A sense of déjà vu descended over the international data transfer landscape on July 16, 2020. In a landmark ruling, the Court of Justice of the European Union (CJEU) announced that Privacy Shield, one of the main mechanisms used by companies to transfer personal data from the EU to the United States, is invalid.

This ruling stemmed from a case involving privacy activist Max Schrems and Facebook.

Mechanisms for Transferring Data Outside of the EU

As a default position, the GDPR restricts the transfer of personal data outside the EU, unless one of the mechanisms that the GDPR provides to enable such transfer is used. One such mechanism is an adequacy decision. If a country outside the EU is on the “white list” (i.e., is deemed by the European Commission to have laws equivalent to the GDPR) then transfers can take place to that country without hindrance.

The U.S. is not regarded by the European Commission as having laws that offer European data subjects the same level of protection as the GDPR, and is therefore not included on the “white list.”

Another mechanism the GDPR provides to ensure the transfer of personal data is the use of standard contractual clauses (SCCs). These are essentially “off the shelf” clauses that have been approved by the European Commission and are commonly built into contracts dealing with international data transfers. One set of these clauses deal with transfers between data controllers whilst the other set deals with transfers between a data controller and a data processor.

These were put in place before the GDPR came into effect (they were introduced under the predecessor law) and are therefore currently being looked at by the European Commission with a view to revision in light of the GDPR.

The SCCs have limitations. For instance, they do no not bind organizations that are not parties to the contract (e.g., regulators and law enforcement agencies in third-party countries). They can also become unwieldy when used as a basis of transfer of personal data between group companies.

A third, less common option (used mainly within groups of companies) is the use of “binding corporate rules.” Binding corporate rules are a framework that typically enables companies within a corporate group to transfer data between each other. They need to be approved by one of the EU privacy regulators.
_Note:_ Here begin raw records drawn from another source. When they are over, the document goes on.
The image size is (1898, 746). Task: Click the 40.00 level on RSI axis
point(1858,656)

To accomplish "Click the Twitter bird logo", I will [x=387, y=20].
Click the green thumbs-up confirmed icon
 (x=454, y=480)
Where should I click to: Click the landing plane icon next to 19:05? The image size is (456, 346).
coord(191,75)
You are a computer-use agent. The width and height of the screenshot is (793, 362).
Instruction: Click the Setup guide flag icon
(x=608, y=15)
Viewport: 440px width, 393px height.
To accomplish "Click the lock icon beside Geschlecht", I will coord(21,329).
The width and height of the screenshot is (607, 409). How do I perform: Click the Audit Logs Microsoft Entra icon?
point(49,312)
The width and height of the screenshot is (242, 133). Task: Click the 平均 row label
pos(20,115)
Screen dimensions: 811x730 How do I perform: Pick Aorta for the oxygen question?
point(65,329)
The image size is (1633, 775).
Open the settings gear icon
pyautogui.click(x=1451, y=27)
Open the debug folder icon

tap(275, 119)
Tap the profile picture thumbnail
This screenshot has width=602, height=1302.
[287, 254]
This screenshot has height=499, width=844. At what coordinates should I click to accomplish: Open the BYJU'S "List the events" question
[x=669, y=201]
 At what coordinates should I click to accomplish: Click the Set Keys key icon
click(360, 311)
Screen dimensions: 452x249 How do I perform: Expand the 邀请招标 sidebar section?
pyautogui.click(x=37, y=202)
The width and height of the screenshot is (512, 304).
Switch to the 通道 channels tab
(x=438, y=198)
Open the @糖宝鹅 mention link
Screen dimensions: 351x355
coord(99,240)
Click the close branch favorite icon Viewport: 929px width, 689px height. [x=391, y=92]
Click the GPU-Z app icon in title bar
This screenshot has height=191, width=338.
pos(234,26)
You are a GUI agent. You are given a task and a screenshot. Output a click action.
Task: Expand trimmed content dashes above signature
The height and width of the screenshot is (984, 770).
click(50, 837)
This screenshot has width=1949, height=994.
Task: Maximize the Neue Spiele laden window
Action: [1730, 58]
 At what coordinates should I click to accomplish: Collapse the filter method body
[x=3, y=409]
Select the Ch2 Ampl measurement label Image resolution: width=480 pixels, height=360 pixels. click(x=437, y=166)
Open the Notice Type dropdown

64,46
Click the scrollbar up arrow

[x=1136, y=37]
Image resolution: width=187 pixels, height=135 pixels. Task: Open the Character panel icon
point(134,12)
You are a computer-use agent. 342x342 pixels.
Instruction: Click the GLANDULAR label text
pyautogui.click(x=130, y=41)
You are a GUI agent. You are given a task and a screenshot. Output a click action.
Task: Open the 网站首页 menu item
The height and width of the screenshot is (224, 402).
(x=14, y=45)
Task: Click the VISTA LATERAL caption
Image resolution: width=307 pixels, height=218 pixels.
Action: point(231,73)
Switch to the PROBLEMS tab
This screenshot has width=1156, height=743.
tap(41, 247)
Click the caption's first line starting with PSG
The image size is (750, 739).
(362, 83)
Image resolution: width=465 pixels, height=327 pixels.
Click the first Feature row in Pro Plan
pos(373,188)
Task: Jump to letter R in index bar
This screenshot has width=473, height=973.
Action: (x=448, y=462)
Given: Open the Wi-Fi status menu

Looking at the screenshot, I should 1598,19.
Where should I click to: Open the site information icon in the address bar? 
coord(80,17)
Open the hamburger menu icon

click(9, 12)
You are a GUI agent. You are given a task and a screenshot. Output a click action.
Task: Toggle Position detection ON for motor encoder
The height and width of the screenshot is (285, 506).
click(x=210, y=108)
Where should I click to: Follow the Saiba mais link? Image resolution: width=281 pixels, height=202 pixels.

Binding corporate rules are likely to gain popularity, although again they have their limitations.

Another method in the context of transfers between Europe and the U.S. is what is called the “Privacy Shield.” The Privacy Shield is a scheme designed by the U.S. Department of Commerce and the European Commission to enable exports of data to a registered participant. Organizations that signed up to the Privacy Shield were theoretically deemed to have an adequate level of data protection and a transfer of data from the EU could therefore take place to that participant without the need for additional agreements or contracts to be put in place.

It was put together in haste by the two sides when the previous scheme, Safe Harbour, was struck down by Europe’s top court a few years ago. Privacy Shield was supposed to address the inadequacies that the court identified with the Safe Harbour mechanism. In the end, it didn’t prove to be a particularly effective “shield.”

What the Court Decided

Schrems challenged the validity of SCCs in relation to Facebook’s transfer of data from Facebook Ireland to its parent in the U.S. Schrems argued that U.S. national security law did not provide adequate protection for EU citizens whose data was transferred to the U.S.

When considering this, the Irish court referred a number of questions to the CJEU. The CJEU took this opportunity to also review the validity of the EU/U.S. Privacy Shield at the same time.

Strike Down of the Privacy Shield

In essence, the CJEU was of the view that the prominence of national security and law enforcement in the United States, most notably in relation to surveillance, places data protection as secondary. As such, Privacy Shield does not provide the necessary protections to EU citizens whose data is transferred under it.

Additionally, the CJEU stated that the ombudsperson role, which was implemented to deal with complaints from EU citizens, does not guarantee the rights of EU data subjects, lacks independence and does not have any real power.

Position on SCCs

With regards to the SCCs (the original basis of the court proceedings), the CJEU ruled that the standard contractual clauses remain valid but are not bulletproof. If the recipient cannot or does not abide by the SCCs, then the data protection authorities must act and prohibit the transfer of data notwithstanding the presence of the SCCs.

This is not in itself new information, but it does place greater scrutiny on SCCs and their suitability. For the time being at least, SCCs remain an appropriate mechanism for transferring data from the EU to the U.S. However the detail of the judgment raises questions as to whether businesses can rely on SCCs in the context of EU/U.S. data transfers in the longer term.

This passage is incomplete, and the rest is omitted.